TASK TO CARRY OUT: From the entries that follow, reproduce exactly and only the lines from the line with "Screen dimensions: 1512x809" to the line with "This screenshot has width=1270, height=952.", endpoints included.

SOURCE RECORDS:
++++++++++++++++++++

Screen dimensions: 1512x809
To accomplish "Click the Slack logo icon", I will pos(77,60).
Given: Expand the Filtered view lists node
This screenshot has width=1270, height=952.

++++++++++++++++++++

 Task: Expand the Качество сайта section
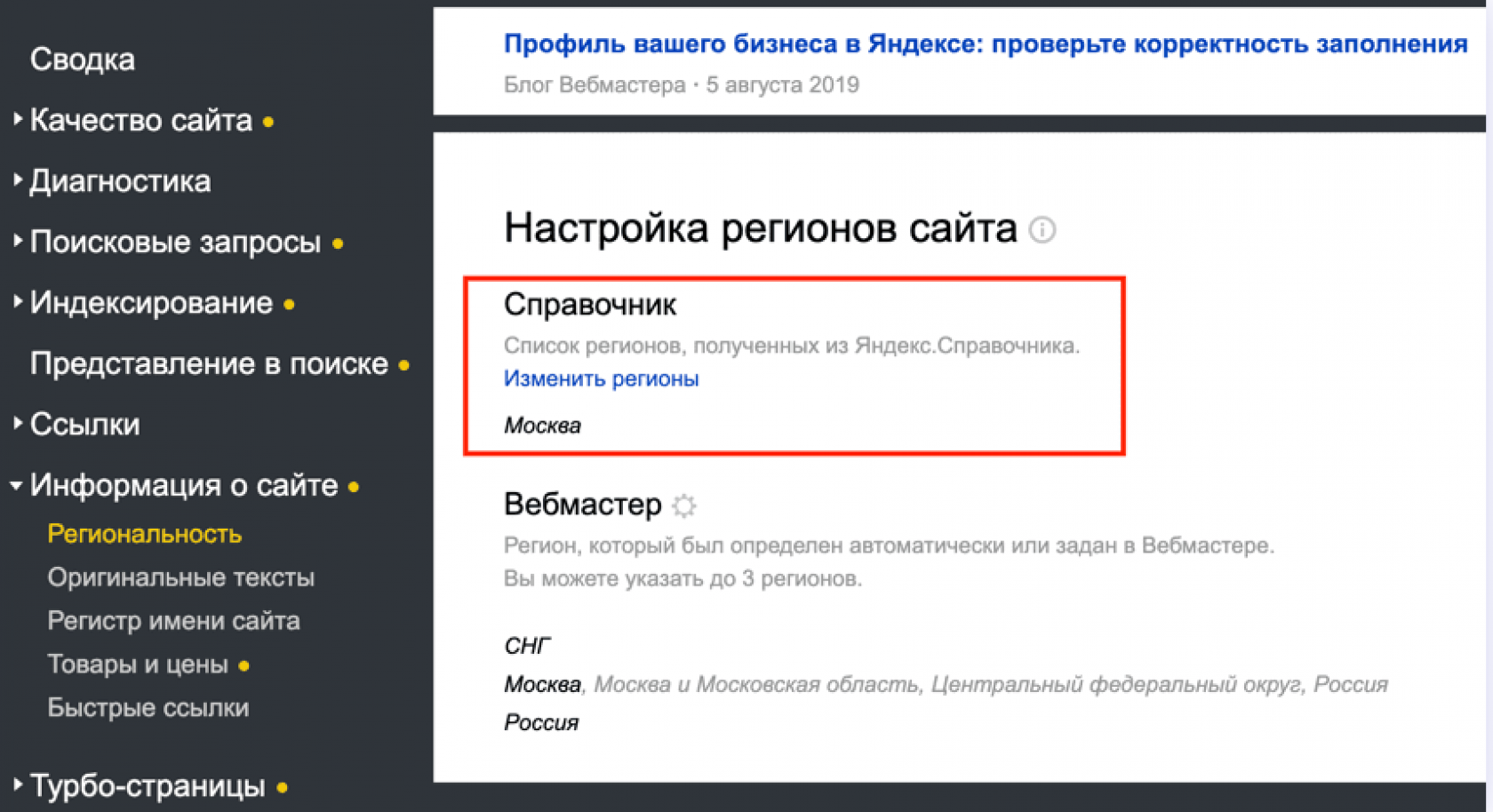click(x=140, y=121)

++++++++++++++++++++

TASK ANSWER:
Screen dimensions: 1512x809
To accomplish "Click the Slack logo icon", I will pos(77,60).
Given: Expand the Filtered view lists node
This screenshot has width=1270, height=952.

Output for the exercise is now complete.